South India’s invisible burden

Southern India presents a different problem, not high numbers, but missing ones.

The study uses dry-bulb temperature to define heatwaves, consistent with the epidemiological work it builds on. In humid coastal districts across Tamil Nadu, Kerala, Andhra Pradesh and Karnataka, along with Telangana, that threshold fails to capture days when heat and humidity combine to produce dangerous physiological stress at lower temperatures.

‘Genuine heatwave events may be missed’ in these areas, the paper acknowledges.

Parameters of measuring heat across Hyderabad

Hyderabad functions in the study not as a data point but as a climate-risk anchor.

The researchers assign much of the Deccan Plateau, including Telangana, to a ‘Hyderabad’ heat-risk cluster and apply risk coefficients derived from the city to surrounding districts. Yet no standalone excess death figure for Hyderabad district appears in the published results.

The paper calls for future studies to incorporate wet-bulb temperature metrics, which adjust for humidity and better reflect what the human body actually endures.

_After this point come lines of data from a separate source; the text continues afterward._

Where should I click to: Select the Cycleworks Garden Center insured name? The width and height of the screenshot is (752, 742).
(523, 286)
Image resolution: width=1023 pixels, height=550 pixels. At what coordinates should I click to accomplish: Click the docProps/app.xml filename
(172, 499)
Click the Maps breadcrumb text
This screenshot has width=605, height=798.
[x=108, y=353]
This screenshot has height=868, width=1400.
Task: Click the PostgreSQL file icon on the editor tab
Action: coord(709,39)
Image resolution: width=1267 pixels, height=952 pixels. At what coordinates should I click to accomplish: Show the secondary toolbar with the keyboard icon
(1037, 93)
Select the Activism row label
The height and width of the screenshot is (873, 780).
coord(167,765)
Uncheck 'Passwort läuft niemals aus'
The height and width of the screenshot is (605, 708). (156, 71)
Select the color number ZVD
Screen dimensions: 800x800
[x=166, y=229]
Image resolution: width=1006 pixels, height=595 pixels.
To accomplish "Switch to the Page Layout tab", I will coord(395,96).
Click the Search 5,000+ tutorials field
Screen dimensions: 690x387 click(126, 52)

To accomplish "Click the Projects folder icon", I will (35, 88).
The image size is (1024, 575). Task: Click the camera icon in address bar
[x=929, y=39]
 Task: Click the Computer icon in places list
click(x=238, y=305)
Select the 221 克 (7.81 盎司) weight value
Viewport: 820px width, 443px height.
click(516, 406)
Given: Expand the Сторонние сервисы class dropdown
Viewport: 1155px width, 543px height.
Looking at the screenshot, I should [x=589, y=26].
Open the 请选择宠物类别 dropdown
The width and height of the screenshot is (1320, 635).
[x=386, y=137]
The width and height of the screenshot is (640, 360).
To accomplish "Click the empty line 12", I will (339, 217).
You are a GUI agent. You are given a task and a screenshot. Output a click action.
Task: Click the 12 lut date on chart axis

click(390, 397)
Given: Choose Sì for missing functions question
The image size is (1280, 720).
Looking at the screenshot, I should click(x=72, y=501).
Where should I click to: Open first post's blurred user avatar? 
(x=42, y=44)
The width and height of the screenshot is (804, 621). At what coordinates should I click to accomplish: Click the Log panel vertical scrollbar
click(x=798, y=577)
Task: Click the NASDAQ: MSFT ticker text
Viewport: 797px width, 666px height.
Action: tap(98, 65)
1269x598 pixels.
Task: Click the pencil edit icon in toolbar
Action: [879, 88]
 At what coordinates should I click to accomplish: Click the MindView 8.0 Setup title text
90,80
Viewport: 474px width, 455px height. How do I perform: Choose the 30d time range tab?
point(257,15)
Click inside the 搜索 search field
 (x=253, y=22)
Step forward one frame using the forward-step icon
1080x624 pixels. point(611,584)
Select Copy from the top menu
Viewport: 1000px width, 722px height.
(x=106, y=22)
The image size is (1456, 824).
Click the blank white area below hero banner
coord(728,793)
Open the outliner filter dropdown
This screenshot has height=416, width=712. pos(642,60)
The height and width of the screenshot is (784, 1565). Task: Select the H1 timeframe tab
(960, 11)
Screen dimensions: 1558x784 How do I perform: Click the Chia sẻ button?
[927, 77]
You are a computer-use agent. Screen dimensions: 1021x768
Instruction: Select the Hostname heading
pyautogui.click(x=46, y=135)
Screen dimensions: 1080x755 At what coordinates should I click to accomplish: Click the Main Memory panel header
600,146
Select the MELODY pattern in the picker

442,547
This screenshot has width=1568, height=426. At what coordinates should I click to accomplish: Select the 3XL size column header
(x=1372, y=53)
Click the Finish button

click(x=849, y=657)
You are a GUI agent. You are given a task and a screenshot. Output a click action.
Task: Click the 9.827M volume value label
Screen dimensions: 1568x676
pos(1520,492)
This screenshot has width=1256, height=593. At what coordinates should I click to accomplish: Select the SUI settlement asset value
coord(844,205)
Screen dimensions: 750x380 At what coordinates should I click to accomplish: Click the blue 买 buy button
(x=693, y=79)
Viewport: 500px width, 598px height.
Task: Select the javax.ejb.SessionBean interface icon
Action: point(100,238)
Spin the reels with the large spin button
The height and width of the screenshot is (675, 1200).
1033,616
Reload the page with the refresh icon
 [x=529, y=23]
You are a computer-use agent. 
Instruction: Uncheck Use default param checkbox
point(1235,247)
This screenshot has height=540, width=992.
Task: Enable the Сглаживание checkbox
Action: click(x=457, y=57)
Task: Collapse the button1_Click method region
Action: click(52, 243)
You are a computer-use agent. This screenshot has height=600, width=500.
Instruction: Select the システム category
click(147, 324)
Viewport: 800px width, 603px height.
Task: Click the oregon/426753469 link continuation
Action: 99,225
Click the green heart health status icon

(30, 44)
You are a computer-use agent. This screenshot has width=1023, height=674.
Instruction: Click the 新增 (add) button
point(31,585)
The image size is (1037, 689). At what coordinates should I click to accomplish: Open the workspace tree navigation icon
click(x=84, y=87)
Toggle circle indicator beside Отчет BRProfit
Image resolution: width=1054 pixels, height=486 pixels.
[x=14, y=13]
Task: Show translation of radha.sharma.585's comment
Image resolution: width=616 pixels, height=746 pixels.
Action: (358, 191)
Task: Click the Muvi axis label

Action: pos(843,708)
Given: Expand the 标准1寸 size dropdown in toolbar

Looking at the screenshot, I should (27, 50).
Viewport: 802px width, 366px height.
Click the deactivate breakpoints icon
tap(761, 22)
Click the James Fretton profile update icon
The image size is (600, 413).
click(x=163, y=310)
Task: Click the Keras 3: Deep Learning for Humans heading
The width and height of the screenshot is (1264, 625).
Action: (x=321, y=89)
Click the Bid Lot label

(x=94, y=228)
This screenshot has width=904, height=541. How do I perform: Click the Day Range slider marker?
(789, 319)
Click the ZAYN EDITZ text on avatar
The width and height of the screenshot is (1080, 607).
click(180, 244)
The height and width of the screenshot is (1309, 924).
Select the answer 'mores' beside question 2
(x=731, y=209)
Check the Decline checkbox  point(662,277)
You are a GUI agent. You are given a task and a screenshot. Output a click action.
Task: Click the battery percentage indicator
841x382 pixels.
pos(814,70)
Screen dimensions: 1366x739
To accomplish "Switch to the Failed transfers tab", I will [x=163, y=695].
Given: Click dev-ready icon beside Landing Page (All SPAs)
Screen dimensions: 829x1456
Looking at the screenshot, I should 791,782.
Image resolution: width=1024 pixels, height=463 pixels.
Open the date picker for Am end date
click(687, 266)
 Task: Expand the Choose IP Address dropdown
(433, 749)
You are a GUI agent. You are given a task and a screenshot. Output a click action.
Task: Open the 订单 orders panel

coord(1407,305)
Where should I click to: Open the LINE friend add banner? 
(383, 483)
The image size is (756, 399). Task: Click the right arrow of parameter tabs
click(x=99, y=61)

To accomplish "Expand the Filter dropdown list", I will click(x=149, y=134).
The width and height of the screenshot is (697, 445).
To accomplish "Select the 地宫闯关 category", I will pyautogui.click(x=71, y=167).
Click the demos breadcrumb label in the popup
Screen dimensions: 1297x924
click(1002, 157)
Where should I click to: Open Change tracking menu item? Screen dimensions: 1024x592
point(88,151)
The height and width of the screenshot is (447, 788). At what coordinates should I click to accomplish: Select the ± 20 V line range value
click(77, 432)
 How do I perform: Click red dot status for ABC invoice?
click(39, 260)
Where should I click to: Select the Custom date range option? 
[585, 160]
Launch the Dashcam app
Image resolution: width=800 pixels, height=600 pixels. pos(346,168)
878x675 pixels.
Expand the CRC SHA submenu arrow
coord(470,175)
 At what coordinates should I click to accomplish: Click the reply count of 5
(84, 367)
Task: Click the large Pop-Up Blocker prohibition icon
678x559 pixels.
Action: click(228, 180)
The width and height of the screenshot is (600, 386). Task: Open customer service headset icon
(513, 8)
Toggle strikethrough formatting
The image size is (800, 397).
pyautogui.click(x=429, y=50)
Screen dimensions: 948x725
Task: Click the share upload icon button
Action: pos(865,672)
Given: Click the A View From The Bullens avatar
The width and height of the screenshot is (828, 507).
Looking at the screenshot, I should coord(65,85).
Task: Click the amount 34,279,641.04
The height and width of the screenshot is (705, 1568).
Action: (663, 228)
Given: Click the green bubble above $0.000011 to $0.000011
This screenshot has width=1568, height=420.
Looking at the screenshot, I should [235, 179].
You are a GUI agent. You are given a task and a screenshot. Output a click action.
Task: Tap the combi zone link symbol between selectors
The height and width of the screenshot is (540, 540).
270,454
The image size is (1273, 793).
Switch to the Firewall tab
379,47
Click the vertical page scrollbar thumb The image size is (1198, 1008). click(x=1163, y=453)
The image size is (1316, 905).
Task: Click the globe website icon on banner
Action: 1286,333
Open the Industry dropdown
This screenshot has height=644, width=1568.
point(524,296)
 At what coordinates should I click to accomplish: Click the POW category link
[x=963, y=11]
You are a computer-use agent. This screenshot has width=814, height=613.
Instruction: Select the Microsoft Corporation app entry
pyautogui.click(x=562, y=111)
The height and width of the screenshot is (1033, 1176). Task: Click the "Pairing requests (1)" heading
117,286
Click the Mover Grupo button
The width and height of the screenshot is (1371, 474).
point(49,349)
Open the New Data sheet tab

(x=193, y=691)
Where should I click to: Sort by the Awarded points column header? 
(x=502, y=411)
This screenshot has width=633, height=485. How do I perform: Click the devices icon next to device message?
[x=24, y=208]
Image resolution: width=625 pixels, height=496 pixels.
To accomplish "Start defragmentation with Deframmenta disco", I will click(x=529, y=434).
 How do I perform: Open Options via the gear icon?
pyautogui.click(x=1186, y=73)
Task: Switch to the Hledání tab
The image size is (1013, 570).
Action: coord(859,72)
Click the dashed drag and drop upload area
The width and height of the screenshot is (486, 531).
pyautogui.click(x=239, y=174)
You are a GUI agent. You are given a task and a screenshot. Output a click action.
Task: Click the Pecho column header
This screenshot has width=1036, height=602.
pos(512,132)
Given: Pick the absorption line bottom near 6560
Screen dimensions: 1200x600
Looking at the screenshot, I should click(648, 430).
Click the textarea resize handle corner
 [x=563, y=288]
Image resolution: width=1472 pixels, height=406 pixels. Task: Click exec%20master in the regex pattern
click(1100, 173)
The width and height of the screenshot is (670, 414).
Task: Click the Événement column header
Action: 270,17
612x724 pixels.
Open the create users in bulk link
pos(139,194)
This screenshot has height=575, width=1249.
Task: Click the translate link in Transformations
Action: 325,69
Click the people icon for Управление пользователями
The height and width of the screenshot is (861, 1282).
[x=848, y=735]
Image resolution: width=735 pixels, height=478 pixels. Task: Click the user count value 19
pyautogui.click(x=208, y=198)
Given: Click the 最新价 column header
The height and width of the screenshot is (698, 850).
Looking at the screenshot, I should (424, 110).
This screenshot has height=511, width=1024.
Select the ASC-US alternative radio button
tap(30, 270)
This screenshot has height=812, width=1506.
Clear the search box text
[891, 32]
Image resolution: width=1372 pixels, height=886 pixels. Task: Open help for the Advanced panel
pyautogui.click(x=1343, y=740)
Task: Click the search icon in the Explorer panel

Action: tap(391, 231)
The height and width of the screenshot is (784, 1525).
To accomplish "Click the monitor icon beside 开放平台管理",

Until that work happens, Southern India’s heat burden remains estimated low, not because the risk is absent, but because the tools used cannot fully see it.

What the researchers want

The paper argues India needs district-level heat action plans, stronger early warning systems and heat-relevant healthcare infrastructure.

It calls for public access to district-level daily mortality data, which would allow researchers to estimate local risk directly rather than extrapolate from 10 cities.

“District-level estimates, even based on these approximations and simplifications, are highly valuable for identifying high-risk areas, allocating resources appropriately and efficiently, and designing locally appropriate heat action plans,” the authors write.

India currently models its national heat response on Ahmedabad’s 2010 heat action plan. The researchers argue that a city-level framework, however effective, cannot address the structural concentration of heat mortality in states that lack the fiscal capacity to replicate it.

The 3,400 figure, they suggest, demands something larger.